La errabunda viene a recordarnos que las ciudades si no se recorren no existen. Que laten cuando la mirada se pierde aquíyallá, cuando hacemos de un negocio cerrado, de un bar en el que merendamos, de una esquina en la que creíamos que seríamos capaz de cambiar el mundo, de un nombre que ahora es pasto de hemerotecas o de un recuerdo, hacemos, digo, un hecho histórico. Un hecho histórico que no se estudiará en los colegios porque de ocurrir, en ese preciso instante, se evaporaría.

Deambular por las calles tiene mucho de entrar por inercia en librerías. No buscas nada, pero acabas encontrando algo. Y si no, no pasa nada, el placer no tiene un contador que ir apretando a cada momento. «De pequeño nos inculcan la ciudad como si de una amenaza se tratara», escribe, con razón, en el libro, Jordi Corominas. El día, el momento, en el que ese escalofrío reconforta empiezan muchas cosas. Lo mismo ocurre cuando uno es capaz de encadenar varias frases y leer. Es lo que tiene cerrarle la puerta al miedo.

Seis autores, seis ciudades. Y alguna otra que circula paralelamente. Relatos que pueden ser crónicas, ahora que los periódicos nos están echando de sus páginas. Más adictivos cuando el autor deja hablar a sus calles que cuando opta por trazar mapas verosímiles. Mejor cuando se escuchan las pisadas de sus recuerdos que cuando nos narra la memoria del lugar.

El Valladolid de Daniel Monedero con aquella biblioteca que olía a mercado, aquel señor que paseaba con frac, monóculo, sombrero de copa y un cuadro, o aquel encuentro orquestado por el azar entre Sabonis y Emily Dickinson. O el Madrid de Sabina Urraca al que llora una adolescente que aún no ha pisado sus aceras de verdad y en el que las siestas imposibles serán posibles. O el partido, X en la quiniela, que juegan Bilbao y Ronda en el imaginario urbano de Txani Rodríguez. O esa Zaragoza de Sergio del Molino en la que pasan tantas cosas porque nunca pasa nada. Hay más, más ciudades (Gijón, Barcelona) y más autores que les escriben (Miguel Barrero, Jordi Corominas).
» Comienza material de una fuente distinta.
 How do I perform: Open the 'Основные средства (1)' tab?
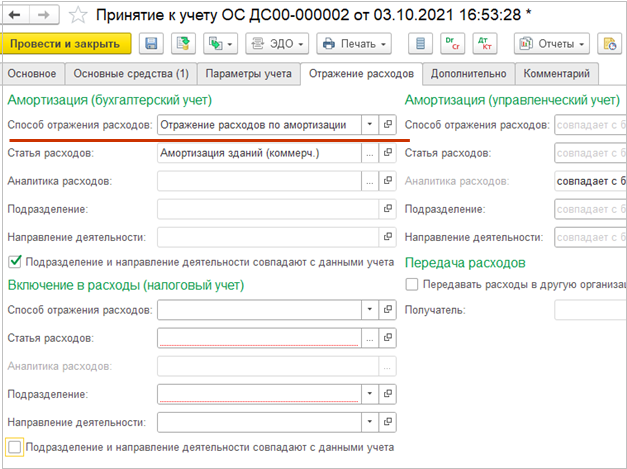(132, 74)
La errabunda invita a perderse por sus páginas como si fueran calles en las que los párrafos son la intrahistoria de sus ciudadanos, las comas pequeños detalles en las fachadas, los signos los escaparates y los puntos y aparte los semáforos. La errabunda como buen paseo que es, literario pero paseo al fin y al cabo, conmina sin potestad a volver a pasar por aquellos lugares ya recorridos, al aire libre o en el papel, porque siempre se descubre algo nuevo.

Los paseos y la lectura tienen más cosas en común. Por ejemplo, la facilidad que tiene el ser humano para aplazarlos y añorarlos en su no realización. Este libro es un buen remedio. Hay que leerlo y después salir a la calle para escuchar nuestra propia versión.